# Where can i buy rooibos tea?



## LaLaLeyla (Aug 17, 2011)

I heard rooibos tea was good for betta fish and i was wondering where I can purchase some? Online or in stores :3


----------



## PoissonsMom (Feb 11, 2014)

Tea? For a betta? Or do u mean tea leaves? I'm sorry if that came off as rude, but when I 1st read ur post, I pictured using a dropper 2 give a fish a drink of tea, lol... Idk what I was thinking, lol  
But seriously... I would 1st online for whatever live plants or leaves u want/need. Try aquabid or ebay. U can usually find them cheaper this way, or u could look in specialty aquarium stores, or maybe even ur LFS (if they don't carry something, they may know where 2 get it)


----------



## haveyouhadyourteayet (Jan 14, 2014)

I get mine at Whole Foods, if you have those.


----------



## LittleBettaFish (Oct 2, 2010)

I get mine at the supermarket. It's just an organic brand (not certain if it's available in America) that has nothing in it but rooibos (I always check this because I don't want to inadvertently poison everyone).

I get a 40 packet for $5 and that is enough to last me a couple of weeks, only because I am very liberal with my use of it. 
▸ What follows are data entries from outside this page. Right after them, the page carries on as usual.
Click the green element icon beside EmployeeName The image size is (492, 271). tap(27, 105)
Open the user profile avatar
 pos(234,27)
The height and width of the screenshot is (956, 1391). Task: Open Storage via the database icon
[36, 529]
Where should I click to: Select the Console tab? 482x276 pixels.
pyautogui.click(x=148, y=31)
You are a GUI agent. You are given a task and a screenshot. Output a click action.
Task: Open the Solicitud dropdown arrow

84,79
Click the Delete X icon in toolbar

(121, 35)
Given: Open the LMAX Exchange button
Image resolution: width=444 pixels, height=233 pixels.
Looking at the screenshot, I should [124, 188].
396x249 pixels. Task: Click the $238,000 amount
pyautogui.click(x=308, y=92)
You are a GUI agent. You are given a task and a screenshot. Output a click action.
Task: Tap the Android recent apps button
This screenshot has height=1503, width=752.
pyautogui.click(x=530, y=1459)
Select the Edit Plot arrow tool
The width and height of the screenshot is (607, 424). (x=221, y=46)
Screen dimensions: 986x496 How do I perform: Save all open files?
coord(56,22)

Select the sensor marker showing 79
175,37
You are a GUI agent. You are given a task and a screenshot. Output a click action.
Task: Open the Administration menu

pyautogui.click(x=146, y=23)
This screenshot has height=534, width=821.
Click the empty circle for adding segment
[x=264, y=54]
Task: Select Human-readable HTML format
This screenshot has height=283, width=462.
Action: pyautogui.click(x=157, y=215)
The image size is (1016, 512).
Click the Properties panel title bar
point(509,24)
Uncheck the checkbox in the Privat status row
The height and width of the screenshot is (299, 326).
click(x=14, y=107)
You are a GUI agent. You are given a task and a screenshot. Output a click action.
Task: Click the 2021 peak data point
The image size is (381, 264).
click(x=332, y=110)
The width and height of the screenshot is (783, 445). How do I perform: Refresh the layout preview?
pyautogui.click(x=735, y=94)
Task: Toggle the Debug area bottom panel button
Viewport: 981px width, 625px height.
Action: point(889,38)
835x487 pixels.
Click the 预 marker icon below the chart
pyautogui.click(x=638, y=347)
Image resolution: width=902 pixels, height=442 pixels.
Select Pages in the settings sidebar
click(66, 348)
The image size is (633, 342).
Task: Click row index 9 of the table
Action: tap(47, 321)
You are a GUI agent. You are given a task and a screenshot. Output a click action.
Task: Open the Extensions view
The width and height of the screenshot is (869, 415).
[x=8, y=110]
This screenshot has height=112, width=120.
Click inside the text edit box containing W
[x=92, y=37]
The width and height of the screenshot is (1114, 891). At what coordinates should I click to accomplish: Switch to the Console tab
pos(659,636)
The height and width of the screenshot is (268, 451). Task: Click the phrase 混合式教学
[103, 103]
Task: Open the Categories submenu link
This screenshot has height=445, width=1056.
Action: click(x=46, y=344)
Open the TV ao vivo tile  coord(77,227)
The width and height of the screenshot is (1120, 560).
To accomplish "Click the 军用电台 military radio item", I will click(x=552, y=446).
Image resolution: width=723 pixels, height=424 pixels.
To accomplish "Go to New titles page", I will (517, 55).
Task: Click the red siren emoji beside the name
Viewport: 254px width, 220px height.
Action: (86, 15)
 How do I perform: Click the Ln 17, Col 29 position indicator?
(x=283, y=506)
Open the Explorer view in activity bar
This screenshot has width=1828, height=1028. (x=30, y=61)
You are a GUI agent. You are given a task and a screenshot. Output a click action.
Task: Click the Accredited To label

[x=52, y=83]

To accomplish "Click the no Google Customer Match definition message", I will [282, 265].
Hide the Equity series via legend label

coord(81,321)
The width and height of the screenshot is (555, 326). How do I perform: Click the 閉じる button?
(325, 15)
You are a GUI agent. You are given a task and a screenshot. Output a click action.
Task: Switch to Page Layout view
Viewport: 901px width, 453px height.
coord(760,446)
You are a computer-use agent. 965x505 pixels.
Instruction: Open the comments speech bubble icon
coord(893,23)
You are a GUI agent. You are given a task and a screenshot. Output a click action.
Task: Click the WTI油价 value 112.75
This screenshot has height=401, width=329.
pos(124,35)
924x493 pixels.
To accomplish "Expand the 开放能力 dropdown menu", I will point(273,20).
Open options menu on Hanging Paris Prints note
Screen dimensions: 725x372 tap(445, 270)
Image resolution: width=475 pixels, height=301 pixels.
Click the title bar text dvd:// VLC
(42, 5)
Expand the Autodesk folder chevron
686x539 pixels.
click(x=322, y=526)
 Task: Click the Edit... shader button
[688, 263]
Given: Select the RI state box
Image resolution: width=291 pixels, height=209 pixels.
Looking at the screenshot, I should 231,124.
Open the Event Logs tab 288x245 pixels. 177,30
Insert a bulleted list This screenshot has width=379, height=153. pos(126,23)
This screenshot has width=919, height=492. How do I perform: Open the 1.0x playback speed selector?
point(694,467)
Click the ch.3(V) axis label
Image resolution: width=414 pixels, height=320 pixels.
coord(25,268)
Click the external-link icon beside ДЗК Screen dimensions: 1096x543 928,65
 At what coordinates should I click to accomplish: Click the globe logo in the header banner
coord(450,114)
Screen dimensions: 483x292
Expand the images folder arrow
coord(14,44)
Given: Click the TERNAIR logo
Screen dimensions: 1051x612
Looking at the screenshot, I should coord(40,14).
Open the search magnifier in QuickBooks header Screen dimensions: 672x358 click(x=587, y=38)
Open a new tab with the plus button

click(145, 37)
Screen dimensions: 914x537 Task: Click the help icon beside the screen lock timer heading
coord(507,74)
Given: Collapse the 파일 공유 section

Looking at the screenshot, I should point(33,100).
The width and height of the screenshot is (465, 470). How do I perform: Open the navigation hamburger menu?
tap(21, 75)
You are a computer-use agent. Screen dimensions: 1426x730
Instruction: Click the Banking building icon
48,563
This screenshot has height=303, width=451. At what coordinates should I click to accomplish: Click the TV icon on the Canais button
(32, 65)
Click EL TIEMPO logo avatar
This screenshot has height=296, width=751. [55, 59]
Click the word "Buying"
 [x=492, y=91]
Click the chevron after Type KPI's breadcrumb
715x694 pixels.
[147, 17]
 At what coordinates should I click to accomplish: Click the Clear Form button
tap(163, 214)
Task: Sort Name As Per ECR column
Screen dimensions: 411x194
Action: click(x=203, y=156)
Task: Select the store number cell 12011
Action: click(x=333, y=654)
If you only keep splendens and aren't doing 100% water changes all the time, you probably wouldn't need a whole lot.


----------



## jadaBlu (Feb 14, 2013)

Kroger Private Select brand if you have that store.


----------



## PoissonsMom (Feb 11, 2014)

What exactly is rooibos tea & what is it 4? Forgive me 4 being dumb about the subject, but I've never heard of this stuff....


----------



## LittleBettaFish (Oct 2, 2010)

http://en.wikipedia.org/wiki/Rooibos 

It's used in a way similar to IALs.


----------



## PoissonsMom (Feb 11, 2014)

But is it just 4 fish.... Or humans 2? I'm thoroughly confused, since some of the replies say grocery stores have it!! Lol


----------



## LittleBettaFish (Oct 2, 2010)

No it's intended for humans. It's just able to be used for fish as well.


----------



## PoissonsMom (Feb 11, 2014)

Oh, ok... That helps a bunch! What does it do 4 fish?


----------



## LaLaLeyla (Aug 17, 2011)

I managed to find some in a local grocery store. It's suppose to help regrow betta fish fins and keep them generally healthy


----------



## Neecy (Feb 15, 2014)

I just started using it for my bettas....I also found it at my local supermarket...ya just have to make sure that its 100% Rooibos and no extra flavorings...I Love the tint that it adds to the water too, so pretty :-D


----------



## Araielle (Jan 16, 2014)

Pics please!


----------



## Neecy (Feb 15, 2014)

ok I dunno if you can tell from the pics but here goes...


----------



## Araielle (Jan 16, 2014)

Wow..beautiful tanks. I would have thought it was the lighting if I didn't know there was tea in there.  Thanks!


----------



## Tree (Sep 29, 2013)

Neecy said:


> I just started using it for my bettas....I also found it at my local supermarket...ya just have to make sure that its 100% Rooibos and no extra flavorings...I Love the tint that it adds to the water too, so pretty :-D



how do you add it in the tank? does it come like small chips or liquid?


----------



## Neecy (Feb 15, 2014)

I was actually able to find it in tea bad form...so I just hung the tea bag in their tank for a little while. you can also prepare water for them and put the tea bag in there for a while and just use that water for a water change ;-)


----------



## Tree (Sep 29, 2013)

Ahhhhhhh got it. =) thanks =D I am going to get some tomorrow for sure! It will be easier than the IALs at times. the leave tend to block the light for my plants.


----------



## Neecy (Feb 15, 2014)

of course the longer you leave the tea bag in the darker the water will get...but that's up to you


----------



## LaLaLeyla (Aug 17, 2011)

Here's the tea in his tank. He really seems to like the effect of the tea. He made a bubble nest and it really active and happy :3


----------



## melitsa (Apr 4, 2014)

Quick question--is everyone using organic rooibos or normal rooibos? I have a few boxes of non-organic rooibos (yum!) and I was thinking of popping a bag in my new betta's tank, but I don't want to hurt him!


----------



## aselvarial (Feb 21, 2014)

Jadablu, thanks for the heads up that Kroger carried it. I looked everywhere BUT Kroger, saw that, and went immediately to Kroger to buy it! Put it in the tanks, and this morning (less than 24 hours later) Apollo was blowing his first bubble nest! Everyone seems so much more relaxed with it in!


----------